Savings bonds are debt securities that investors purchase to pay for certain government programs. Essentially, the purchase of a US savings bond involves the buyer loaning money to the government with a guaranteed promise that they will earn back the face value of the bond plus a certain amount of interest in the future. Savings bonds are backed by the US government, meaning that there is virtually no possibility of the buyer losing their investment. For this reason, the return on savings bonds is relatively low compared to other forms of bonds and investments.
LINK TO LEARNINGGovernment BondsReview this introductory video (https://openstax.org/r/treasury-bonds-prices) about government bonds.
Municipal bonds (“munis”) are issued by cities, states, and localities or their agencies. Munis typically will return a little more than Treasury bills while being just a bit riskier.
Corporate Bonds
Corporate bonds are issued by companies. They carry more risk than government bonds because corporations can’t raise taxes to pay for their bond issues. The risk and return of a corporate bond will depend on how creditworthy the company is. The highest-paying and highest-risk corporate bonds are often referred to as non-investment grade or, more commonly, junk bonds.
Corporate bonds that do not make regular coupon payments to their owners are referred to as zero-coupon bonds. These bonds are issued at a deep discount from their par values and will repay the full par value at their maturity date. The difference between what the investor spends on them in original purchase price and the par value paid at maturity will represent the investor’s total dollar value return.
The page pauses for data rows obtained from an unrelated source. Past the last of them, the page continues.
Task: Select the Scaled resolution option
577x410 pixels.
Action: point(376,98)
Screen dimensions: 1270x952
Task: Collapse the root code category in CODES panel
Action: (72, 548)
Convertible bonds are similar to other types of corporate bonds but have a feature that allows for their conversion into a predetermined number of common stock shares. The conversion from the bond to stock can be done at certain times during the bond’s life, usually at the discretion of the bondholder.
The Global Bond Market versus the Global Stock Market
Bonds have long been a trusted investment vehicle for many investors. Though the global fixed-income debt market remains considerably larger than the global stock market, this is not an entirely fair comparison. Bond markets include sovereign bonds, or bonds that are issues by governments, while stock markets do not. Some experts believe that a more relevant comparison is between the value of corporate bond markets only (excluding sovereign bonds) and total stock market value.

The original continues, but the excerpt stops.